=== Given data ===
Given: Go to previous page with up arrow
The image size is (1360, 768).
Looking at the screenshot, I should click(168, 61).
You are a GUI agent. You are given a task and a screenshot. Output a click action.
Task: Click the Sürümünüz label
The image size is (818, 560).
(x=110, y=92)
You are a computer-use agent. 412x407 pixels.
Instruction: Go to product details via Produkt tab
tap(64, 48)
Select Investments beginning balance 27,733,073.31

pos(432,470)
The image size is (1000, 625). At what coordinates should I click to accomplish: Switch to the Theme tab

=== Task instructions ===
An exact copy of every entry above is required.

=== Answer for the task ===
Given: Go to previous page with up arrow
The image size is (1360, 768).
Looking at the screenshot, I should click(168, 61).
You are a GUI agent. You are given a task and a screenshot. Output a click action.
Task: Click the Sürümünüz label
The image size is (818, 560).
(x=110, y=92)
You are a computer-use agent. 412x407 pixels.
Instruction: Go to product details via Produkt tab
tap(64, 48)
Select Investments beginning balance 27,733,073.31

pos(432,470)
The image size is (1000, 625). At what coordinates should I click to accomplish: Switch to the Theme tab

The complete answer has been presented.